In Penile Triple Augmentation surgery, the patient gains length, girth, and glans size at the same time. The average length that a patient gains from penile lengthening surgery varies from person to person, and may or may not fall into the normal range of one-half to one-and-one-half additional inches in the flaccid position.
Girth enhancement surgery can increase the circumference of the
shaft of the penis from a 10% increase to a 30% increase over the
existing pre-operative circumference size depending on the number,
and size of the grafts used
during this surgery. Glanular enhancement also depends on the quantity of implanted skin.

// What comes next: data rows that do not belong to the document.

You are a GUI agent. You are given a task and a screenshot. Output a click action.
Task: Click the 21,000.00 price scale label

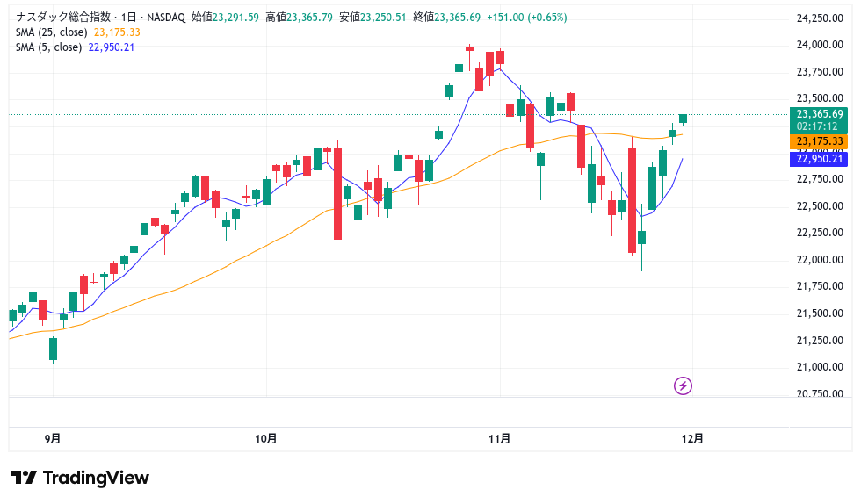(x=819, y=367)
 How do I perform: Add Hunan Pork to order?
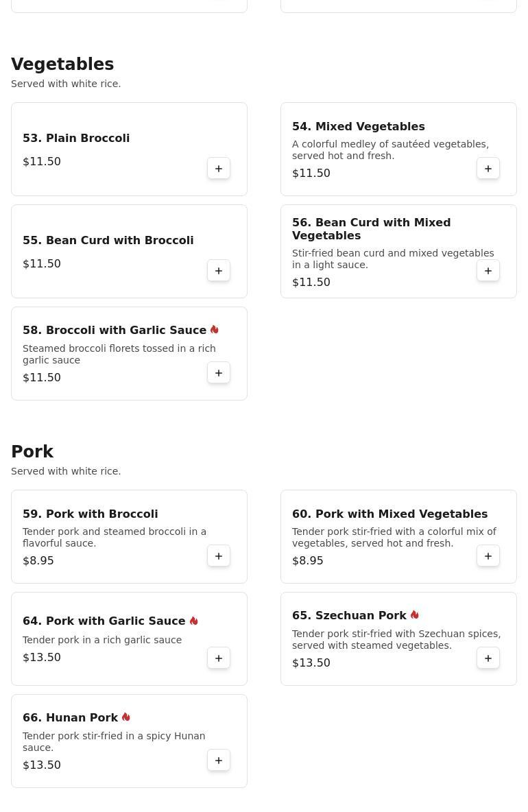click(219, 761)
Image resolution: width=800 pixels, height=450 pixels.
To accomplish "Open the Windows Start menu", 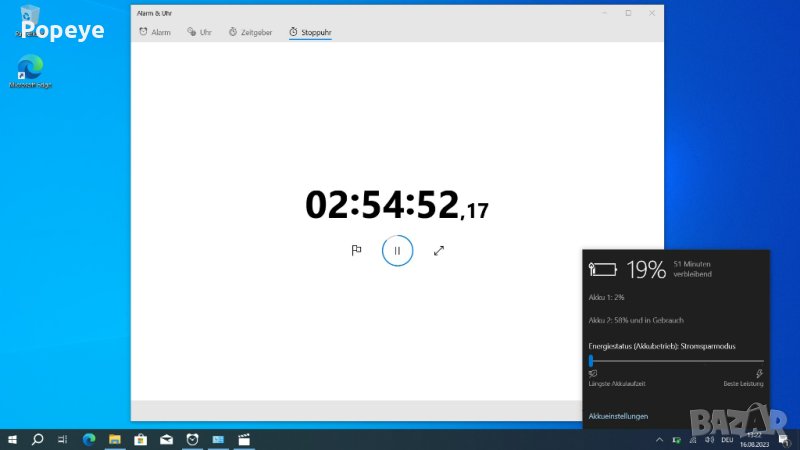I will 13,439.
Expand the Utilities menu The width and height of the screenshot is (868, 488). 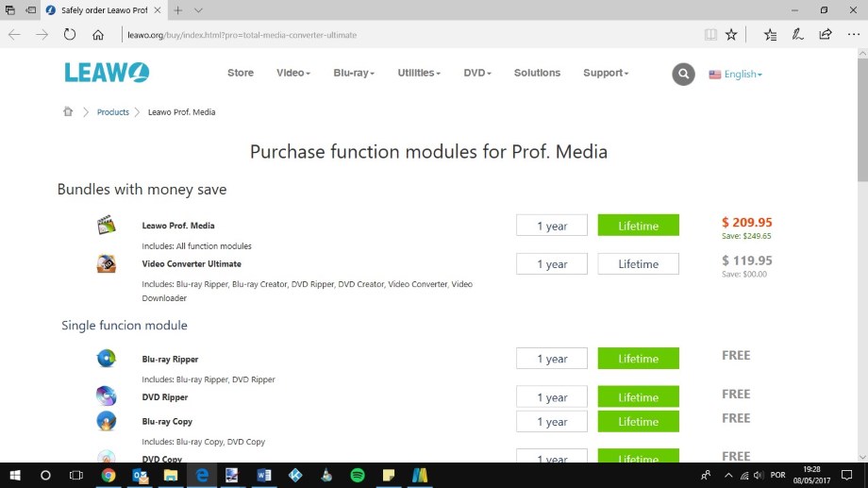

In Penile Triple Augmentation, lengthening surgery is performed first. Increasing penile length requires releasing the suspensory and fundiform ligaments. The surgery begins with a curvilinear incision in the infrapubic region at the base of the penis. Once the surgeon has excised the suspensory and fundiform ligaments that hold the penis, as well as a few collateral ligaments that also need to be disconnected, the internal part of the penis is released. Following lengthening surgery, a physiotherapy stretching technique that involves wearing weights must be used by the patient to ensure the long-term effectiveness of the surgery. The success of the lengthening procedure depends equally on ligament detachment (performed by the surgeon) and physiotherapy (performed by the patient).
Once lengthening surgery is complete, girth and glanular enhancement surgery begin with a second incision. This incision is on the neck of the penis, just below the corona, and is approximately one inch long. A graft is then placed in the appropriate area on the shaft of the penis. This area is usually the anterior three-fourths of the penile shaft.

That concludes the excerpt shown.